I am Confused that is a regex with a leading and trailing wildcard you will certainly get other results with that string in the middle a term search would look like this and be an exact case insensitive search

"term": {
                "make": "NX19FUP",
                "case-insensitive" : "true"
              }

What I'm trying to do is build a generic search box on my website where the user can type in ford focus for example or the reg of a vehicle in this case NX19FUP

What i then do is i split the words in the sentence so ford focus becomes and array of ['ford', 'focus'] then search for those terms across a number of fields

I use the wildcard at the start and the ned to allow partial matches

So if a user searches for ford then i would want it to match all of these:

  • ford
  • abcford
  • abcfordadas

But also if a user searches for something like a reg which is unique in our system then when searching NX19FUP for example, it should only ever find it in the registration field, none of the other fields it searches would contain the text NX19FUP with anything before or after, even if it does a wildcard before and after

Not sure if there is a way to see why elastic thinks it's found a match for NX19FUP on the other fields?

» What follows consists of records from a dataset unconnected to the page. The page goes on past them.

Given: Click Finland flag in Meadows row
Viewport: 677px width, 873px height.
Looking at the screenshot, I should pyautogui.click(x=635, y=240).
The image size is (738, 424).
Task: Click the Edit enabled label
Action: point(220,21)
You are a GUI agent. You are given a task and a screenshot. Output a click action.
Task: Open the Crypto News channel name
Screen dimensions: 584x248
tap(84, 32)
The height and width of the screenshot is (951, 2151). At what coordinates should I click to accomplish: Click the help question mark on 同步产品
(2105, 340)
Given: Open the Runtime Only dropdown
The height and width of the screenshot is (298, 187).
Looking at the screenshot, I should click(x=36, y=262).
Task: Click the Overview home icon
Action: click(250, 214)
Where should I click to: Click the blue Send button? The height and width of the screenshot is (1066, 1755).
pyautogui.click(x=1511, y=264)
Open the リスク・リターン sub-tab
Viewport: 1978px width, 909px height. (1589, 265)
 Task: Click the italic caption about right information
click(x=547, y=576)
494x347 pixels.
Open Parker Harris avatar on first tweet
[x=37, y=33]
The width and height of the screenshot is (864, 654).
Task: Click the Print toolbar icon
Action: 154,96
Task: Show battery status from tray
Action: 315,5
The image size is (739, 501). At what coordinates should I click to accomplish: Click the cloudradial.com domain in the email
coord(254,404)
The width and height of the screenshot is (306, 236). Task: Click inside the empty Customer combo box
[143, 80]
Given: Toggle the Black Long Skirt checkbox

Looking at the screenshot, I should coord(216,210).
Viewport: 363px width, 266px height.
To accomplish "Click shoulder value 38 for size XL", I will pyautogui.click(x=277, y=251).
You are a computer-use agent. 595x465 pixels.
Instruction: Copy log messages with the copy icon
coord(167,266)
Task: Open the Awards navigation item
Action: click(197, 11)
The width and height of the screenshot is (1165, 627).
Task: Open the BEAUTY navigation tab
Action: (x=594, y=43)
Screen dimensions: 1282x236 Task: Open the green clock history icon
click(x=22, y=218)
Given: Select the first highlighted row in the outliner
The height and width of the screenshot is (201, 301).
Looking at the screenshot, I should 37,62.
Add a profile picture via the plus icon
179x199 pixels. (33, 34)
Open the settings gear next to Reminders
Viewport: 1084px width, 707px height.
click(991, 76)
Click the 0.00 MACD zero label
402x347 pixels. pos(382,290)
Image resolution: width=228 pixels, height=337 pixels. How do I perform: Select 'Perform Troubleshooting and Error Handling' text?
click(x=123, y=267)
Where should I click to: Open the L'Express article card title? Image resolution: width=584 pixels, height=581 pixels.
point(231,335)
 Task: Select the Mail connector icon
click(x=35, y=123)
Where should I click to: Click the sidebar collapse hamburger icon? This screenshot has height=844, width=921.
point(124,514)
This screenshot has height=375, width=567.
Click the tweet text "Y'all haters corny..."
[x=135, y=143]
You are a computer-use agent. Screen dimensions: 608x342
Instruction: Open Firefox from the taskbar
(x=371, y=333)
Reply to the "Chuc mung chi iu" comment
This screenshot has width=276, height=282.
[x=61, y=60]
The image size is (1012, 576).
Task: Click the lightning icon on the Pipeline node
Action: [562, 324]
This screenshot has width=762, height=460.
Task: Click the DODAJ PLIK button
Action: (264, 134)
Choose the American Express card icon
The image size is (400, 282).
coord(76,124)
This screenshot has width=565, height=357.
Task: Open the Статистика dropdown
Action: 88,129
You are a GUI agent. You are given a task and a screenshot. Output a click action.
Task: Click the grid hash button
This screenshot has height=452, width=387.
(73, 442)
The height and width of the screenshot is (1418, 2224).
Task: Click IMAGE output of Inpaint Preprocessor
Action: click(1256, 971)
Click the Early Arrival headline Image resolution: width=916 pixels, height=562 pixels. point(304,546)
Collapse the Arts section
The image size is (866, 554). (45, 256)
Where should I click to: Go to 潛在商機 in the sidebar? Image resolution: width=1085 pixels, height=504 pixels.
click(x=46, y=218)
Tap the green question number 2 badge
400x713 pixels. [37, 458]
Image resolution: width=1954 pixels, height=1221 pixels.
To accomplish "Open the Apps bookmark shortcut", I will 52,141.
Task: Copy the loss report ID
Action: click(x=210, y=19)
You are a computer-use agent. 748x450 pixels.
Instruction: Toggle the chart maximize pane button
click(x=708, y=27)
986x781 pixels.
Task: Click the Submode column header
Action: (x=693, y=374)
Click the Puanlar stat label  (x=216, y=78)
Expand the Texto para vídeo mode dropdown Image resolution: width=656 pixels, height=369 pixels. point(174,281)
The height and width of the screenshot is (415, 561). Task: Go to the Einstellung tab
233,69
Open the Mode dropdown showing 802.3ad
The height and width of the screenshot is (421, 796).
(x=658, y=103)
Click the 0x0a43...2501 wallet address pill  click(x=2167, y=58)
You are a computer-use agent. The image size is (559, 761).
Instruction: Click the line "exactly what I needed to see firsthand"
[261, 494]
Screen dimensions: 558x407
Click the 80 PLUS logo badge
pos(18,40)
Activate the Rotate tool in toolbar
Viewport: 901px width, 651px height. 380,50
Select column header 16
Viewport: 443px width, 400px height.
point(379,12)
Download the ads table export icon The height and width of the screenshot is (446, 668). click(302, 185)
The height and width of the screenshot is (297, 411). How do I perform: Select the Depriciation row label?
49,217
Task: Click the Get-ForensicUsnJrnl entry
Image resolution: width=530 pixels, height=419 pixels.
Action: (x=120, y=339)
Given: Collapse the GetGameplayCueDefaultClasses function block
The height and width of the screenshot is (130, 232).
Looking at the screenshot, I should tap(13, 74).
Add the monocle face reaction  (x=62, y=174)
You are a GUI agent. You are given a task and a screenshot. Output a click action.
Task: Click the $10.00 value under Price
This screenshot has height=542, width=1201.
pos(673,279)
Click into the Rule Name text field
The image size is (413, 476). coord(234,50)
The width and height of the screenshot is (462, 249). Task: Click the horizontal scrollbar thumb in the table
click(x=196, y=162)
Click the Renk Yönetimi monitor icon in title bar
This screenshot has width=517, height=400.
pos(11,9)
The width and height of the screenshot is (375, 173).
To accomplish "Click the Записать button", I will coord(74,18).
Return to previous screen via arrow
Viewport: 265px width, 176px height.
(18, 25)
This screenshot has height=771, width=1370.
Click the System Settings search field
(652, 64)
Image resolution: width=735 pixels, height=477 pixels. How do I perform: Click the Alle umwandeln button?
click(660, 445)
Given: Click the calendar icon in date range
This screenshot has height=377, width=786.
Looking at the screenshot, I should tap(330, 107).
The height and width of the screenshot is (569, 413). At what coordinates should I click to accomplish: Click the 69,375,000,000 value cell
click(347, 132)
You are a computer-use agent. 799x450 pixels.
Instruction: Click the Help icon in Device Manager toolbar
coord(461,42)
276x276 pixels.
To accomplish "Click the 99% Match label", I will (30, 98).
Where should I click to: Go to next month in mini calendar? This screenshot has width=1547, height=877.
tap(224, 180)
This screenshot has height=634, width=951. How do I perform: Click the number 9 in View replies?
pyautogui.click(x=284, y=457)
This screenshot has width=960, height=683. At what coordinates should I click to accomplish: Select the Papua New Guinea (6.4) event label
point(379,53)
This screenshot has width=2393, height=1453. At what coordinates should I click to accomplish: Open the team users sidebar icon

EDIT: Looking at the query in more detail it's because of the should in the query, we have a couple of must filters to filter for a particular customer and the status, then these regexp are in a group of should

What would be the correct way to write this query so it creates and AND/OR group?

{
  "size": 25,
  "from": 0,
  "_source": {
    "exclude": [
      "finances",
      "lists",
      "feeds"
    ]
  },
  "query": {
    "bool": {
      "filter": {
        "bool": {
          "must": [
            {
              "term": {
                "clientId": 9
              }
            },
            {
              "terms": {
                "status": [
                  "ACTIVE"
                ]
              }
            }
          ]
        }
      },
      "should": [
        {
          "regexp": {
            "make": {
              "value": ".*NX19FUP.*",
              "case_insensitive": true
            }
          }
        },
        {
          "regexp": {
            "model": {
              "value": ".*NX19FUP.*",
              "case_insensitive": true
            }
          }
        },
        {
          "regexp": {
            "registration": {
              "value": ".*NX19FUP.*",
              "case_insensitive": true
            }
          }
        },
        {
          "regexp": {
            "colourBase": {
              "value": ".*NX19FUP.*",
              "case_insensitive": true
            }
          }
        },
        {
          "regexp": {
            "colourManufacturer": {
              "value": ".*NX19FUP.*",
              "case_insensitive": true
            }
          }
        },
        {
          "regexp": {
            "variant": {
              "value": ".*NX19FUP.*",
              "case_insensitive": true
            }
          }
        },
        {
          "regexp": {
            "transmission": {
              "value": ".*NX19FUP.*",
              "case_insensitive": true
            }
          }
        },
        {
          "regexp": {
            "series": {
              "value": ".*NX19FUP.*",
              "case_insensitive": true
            }
          }
        }
      ]
    }
  }
}

(in sql it would be like this)

AND (make LIKE =%{query}% OR model LIKE '%{query}% OR registration LIKE '%{query}%')

So any one of the regex queries should return a result

EDIT 2: I've added a "minimum_should_match": 1 which seems to work, is this the best way of doing it?

This topic was automatically closed 28 days after the last reply. New replies are no longer allowed.